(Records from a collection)
○ ○ ○

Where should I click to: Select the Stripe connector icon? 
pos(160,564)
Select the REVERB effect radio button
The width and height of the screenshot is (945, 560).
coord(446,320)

○ ○ ○

Would you copy out all the entries above without changing a single character?

§ WRITTEN RESPONSE
Where should I click to: Select the Stripe connector icon? 
pos(160,564)
Select the REVERB effect radio button
The width and height of the screenshot is (945, 560).
coord(446,320)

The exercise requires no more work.